A clash between interests namely the interest of a medical professional who feels he or she should not be forced to perform procedures or dole out drugs that violate his or her personal beliefs, and the interest of the one seeking the procedure or drugs has escalated in recent weeks as officials in several states mount efforts to make the controversial "morning-after pill" easier to get.
Doctors are pitted against pharmacists and the FDA, druggists are fighting their employers, drugstores are fighting state regulators, and states are challenging the federal government, noted Daniel C. Vock of the Kansas City infoZine.
Last month, Illinois pharmacist Rich Quayle lost his $100,000-a-year job at a Walgreen Co. pharmacy in Madison County when he refused to sign a pledge for his employer promising to dispense the morning-after pill, also known as Plan B, in accordance with a new state rule. He made no apologies for refusing to violate his religious beliefs and dispense emergency contraception.
"People try to paint us as being religious zealots," said Quayle recently, according to the Associated Press. "I have firm religious beliefs, and I choose not to destroy a human being. I don't think that's necessarily a bad moral stance to take."
Editorial cartoonist Ted Rall, in a recent column playfully titled The War Over Our Genitals and subtitled Pharmacists and Doctors Turn Judgmental, addressed the question of how society can reconcile two competing, yet equally compelling interests.

### [Collected data]
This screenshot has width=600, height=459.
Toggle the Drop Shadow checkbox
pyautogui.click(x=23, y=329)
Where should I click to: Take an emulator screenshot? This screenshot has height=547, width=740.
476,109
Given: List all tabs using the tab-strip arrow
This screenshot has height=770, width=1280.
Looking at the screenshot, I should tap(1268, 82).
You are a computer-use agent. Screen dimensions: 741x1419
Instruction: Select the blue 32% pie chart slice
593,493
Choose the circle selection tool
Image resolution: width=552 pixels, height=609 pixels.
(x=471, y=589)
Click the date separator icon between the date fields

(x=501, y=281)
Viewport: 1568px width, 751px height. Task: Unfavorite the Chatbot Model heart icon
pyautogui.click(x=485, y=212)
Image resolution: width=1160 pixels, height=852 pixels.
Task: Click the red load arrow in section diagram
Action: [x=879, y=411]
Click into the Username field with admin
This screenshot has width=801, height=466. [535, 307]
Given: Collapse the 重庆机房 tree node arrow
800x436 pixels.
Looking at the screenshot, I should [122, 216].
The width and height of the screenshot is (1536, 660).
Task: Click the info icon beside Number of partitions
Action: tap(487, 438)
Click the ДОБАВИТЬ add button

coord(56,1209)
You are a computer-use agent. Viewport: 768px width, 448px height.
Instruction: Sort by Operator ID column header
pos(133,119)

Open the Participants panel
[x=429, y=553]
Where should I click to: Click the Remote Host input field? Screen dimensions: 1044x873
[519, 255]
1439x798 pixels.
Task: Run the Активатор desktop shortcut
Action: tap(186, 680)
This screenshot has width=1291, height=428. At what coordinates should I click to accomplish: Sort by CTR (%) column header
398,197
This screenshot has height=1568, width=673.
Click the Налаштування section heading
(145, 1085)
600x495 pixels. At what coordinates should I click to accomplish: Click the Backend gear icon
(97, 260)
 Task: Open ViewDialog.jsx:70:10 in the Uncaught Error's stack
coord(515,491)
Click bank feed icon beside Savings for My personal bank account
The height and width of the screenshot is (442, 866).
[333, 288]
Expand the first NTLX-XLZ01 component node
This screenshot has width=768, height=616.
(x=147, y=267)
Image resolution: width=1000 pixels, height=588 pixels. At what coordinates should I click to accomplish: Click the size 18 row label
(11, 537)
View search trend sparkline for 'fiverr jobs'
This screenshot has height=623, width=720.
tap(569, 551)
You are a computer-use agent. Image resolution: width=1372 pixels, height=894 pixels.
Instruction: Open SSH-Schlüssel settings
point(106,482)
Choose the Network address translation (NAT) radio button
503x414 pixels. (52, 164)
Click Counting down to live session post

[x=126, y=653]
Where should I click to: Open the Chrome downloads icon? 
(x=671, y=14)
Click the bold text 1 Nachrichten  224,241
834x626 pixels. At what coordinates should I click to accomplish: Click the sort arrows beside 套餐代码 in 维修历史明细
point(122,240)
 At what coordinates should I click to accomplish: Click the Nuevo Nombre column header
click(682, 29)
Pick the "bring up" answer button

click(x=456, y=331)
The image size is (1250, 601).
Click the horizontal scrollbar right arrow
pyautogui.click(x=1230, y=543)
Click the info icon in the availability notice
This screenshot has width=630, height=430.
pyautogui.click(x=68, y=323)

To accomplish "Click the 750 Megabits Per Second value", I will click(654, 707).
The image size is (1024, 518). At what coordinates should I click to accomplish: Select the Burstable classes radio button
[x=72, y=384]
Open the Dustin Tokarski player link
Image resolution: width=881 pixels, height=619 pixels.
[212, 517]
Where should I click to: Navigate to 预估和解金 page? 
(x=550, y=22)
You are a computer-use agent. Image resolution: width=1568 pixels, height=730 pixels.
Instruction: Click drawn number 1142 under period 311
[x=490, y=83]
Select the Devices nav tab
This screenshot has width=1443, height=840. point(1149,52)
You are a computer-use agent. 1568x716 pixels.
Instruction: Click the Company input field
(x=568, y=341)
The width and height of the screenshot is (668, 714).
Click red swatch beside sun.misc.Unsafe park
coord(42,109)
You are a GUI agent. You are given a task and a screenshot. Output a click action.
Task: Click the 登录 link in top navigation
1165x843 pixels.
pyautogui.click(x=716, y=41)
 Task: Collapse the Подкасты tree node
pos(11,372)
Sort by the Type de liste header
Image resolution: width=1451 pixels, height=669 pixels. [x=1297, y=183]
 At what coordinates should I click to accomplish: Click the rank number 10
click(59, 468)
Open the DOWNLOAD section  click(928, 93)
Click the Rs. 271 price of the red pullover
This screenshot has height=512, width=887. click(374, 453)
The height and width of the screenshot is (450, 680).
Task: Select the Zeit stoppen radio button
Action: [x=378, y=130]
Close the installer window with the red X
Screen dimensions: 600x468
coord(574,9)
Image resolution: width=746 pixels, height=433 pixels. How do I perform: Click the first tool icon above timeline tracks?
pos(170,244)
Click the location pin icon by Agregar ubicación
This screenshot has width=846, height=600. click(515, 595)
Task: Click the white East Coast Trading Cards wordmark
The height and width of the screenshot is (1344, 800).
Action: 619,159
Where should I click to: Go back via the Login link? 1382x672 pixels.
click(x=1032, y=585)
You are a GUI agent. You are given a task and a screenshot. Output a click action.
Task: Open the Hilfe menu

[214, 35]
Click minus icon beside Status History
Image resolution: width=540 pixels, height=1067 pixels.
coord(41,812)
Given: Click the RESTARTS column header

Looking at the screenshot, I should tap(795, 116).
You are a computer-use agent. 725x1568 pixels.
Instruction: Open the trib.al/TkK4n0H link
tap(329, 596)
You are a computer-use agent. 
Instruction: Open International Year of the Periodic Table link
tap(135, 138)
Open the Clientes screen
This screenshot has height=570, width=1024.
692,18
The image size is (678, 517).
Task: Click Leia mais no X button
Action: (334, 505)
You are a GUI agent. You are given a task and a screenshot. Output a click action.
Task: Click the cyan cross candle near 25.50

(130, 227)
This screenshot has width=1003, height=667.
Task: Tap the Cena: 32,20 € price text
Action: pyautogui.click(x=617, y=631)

### [PROBLEMS TO WORK ON]
[1] From the article on the morning-after pill dispute, extract the passage starting with "Editorial cartoonist Ted" and going on through "equally compelling interests.".
[2] According to the article on the morning-after pill dispute, what other name is the morning-after pill known by?
[3] Carry on the article about the morning-after pill dispute from the point where it stops.

### [ANSWERS TO THE TASKS]
[1]
Editorial cartoonist Ted Rall, in a recent column playfully titled The War Over Our Genitals and subtitled Pharmacists and Doctors Turn Judgmental, addressed the question of how society can reconcile two competing, yet equally compelling interests.

[2] Plan B

[3]
In discussing the issue, Rall who seemingly attempted to give a neutral suggestion on the matter compared the decision of Quayle and those like him to a doctors decision to refuse to perform optional cosmetic surgery.
If I were a doctor, I would refuse to perform these operations or refer patients to a physician that did, he wrote, describing such operations as degrading and obscene, symptoms of a shallow society's contempt for natural beauty and aging.
However, Rall also said those on the other hand should be able to walk into a clinic with the reasonable expectation of getting the help they seek.
While it may be true that optional cosmetic surgeries such as face lifts, tummy tucks, and breast enlargements are questionable over their superficial worth, they are certainly not comparable to the dispensing of drugs engineered to put an end to an unborn child. Life is not something so trivial.
It is one thing to distort a creation of God; it is another to abort a creation of God.
If anything, it should be the freedom to cut off life that should be put on trial, not the freedom to protect it.